If there is no resurrection of the dead, then not even Christ has been raised (1 Corinthians 15:13).

Logical.  And consequential.   Big time.  As Paul will point out.

Note first, though, there are probably some who are happy with a not-raised Christ.  They applaud his teachings, such as the Sermon on the Mount.  They won’t abide miracles, though.  Jesus died a martyr’s death.  Showed us what love is.  But he’s still in the tomb.

Listen, Christianity is a miracle-faith.  “Christ has been raised from the dead”.  If not, though, here are the consequences . . .

And if Christ has not been raised, our preaching is useless and so is your faith (1 Corinthians 15:14).

Paul’s preaching is “useless”.  So, too, all the apostles’ preaching.  So, too, the Corinthians’ (and our) faith.  It’s empty.  It has no basis.

Christian faith isn’t faith in faith.  Christian faith has content.  It believes Christ died for our sins, was buried–and was raised from the dead.

If not, everything he taught, everything he claimed is empty.  It’s nothing.  He’s proven a faker.  And faith in a faker is useless.

More than that, we are then found to be false witnesses about God, for we have testified about God that he raised Christ from the dead. But he did not raise him if in fact the dead are not raised. For if the dead are not raised, then Christ has not been raised either (1 Corinthians 15:5,16).

Not only is the apostles’ preaching useless, the apostles are liars.  Rip from the Bible Romans through Revelation.  The authors lied.  They are like politicians “spinning” the truth for votes.  (Although in the apostles’ case their Christ-resurrected “lies” got them beaten and killed.)

And if Christ has not been raised, your faith is futile; you are still in your sins (1 Corinthians 15:17).

Without resurrection, Christ isn’t the sacrifice for sins.  Resurrection gives proof to the efficacy of his death.  Without it, his death was just another Jew-death.  And the Corinthians are not washed from their sexual immorality, idolatry, adultery, homosexual practice, thievery, greed, drunkenness and revelry (6:10,11.)

Then those also who have fallen asleep in Christ are lost (1 Corinthians 15:18).

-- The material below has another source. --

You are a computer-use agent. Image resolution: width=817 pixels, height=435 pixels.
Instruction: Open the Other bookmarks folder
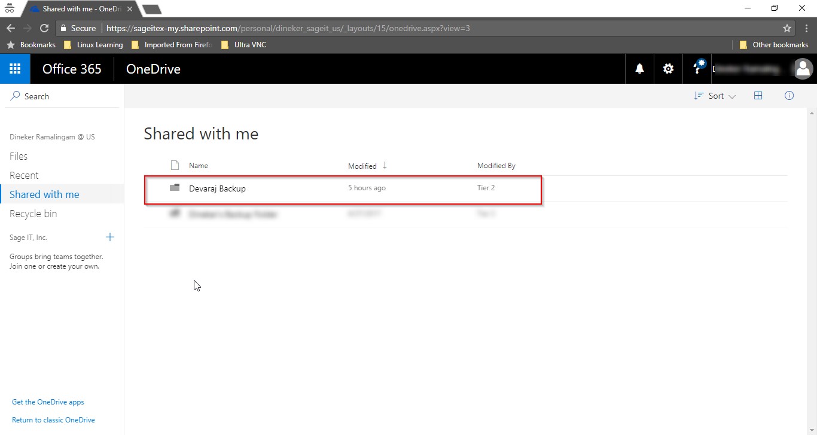click(774, 45)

The Greek, apolonto, means to perish.  “Help us, Lord,” cried the disciples in the storm-trapped boat, “for we are perishing!” (Matthew 8:28).  But the word means more:  the opposite of being saved from eternal death, which is hell.  “For the word of the cross is folly to those who are perishing, but to us who are being saved it is the power of God” (1 Corinthians 1:9).

If Christ hasn’t been bodily raised from death, those who’ve died believing in Christ are simply gone.  No future for them.  They’re like disciples eternally trapped in a sea-swamped boat.

If only for this life we have hope in Christ, we are to be pitied more than all men (1 Corinthians 15:19).

Paul doesn’t imply “this life” holds no blessings for Christians, that everything is “pie in the sky bye and bye.”  Then, without resurrection, why are Christians to be pitied? Because this life is brief like the wildflowers of the field, like a vapor of air.  And typically it ends with suffering.  “If only for this life we have hope in Christ” not only are the blessings shrunk, we’ve believed in a future (hope) that doesn’t exist.  Like delusional patients in a mental institution, people should feel sorry for us.

* * *

The Gospel calls us beyond the acceptable common, ordinary, natural.  It demands we accept the uncommon, the extraordinary, the supernatural.

We can live with a vague, “spiritual” heaven-future–clouds, angels and such.  What most apparently can’t live with (especially the “intellectuals” on college and university campuses) is future bodily resurrection.  That’s a bridge too far.

Sadly, that’s true even of some professed Christians in so-called “mainline” Protestant churches.  Christianity teaches us to love, show how Christ loved–but don’t go sounding like a TV evangelist and preach bodily resurrection for all the believing-dead at the end of the world.

But, you see, Paul’s inspired logic won’t allow for Christianity that denies bodily resurrection.  The whole package falls apart without it.

Am I willing to believe in such an extremist Gospel?  Am I okay with being known as the guy who believes one day all the dead will rise?  Am I going to stake my future on this “crazy” idea?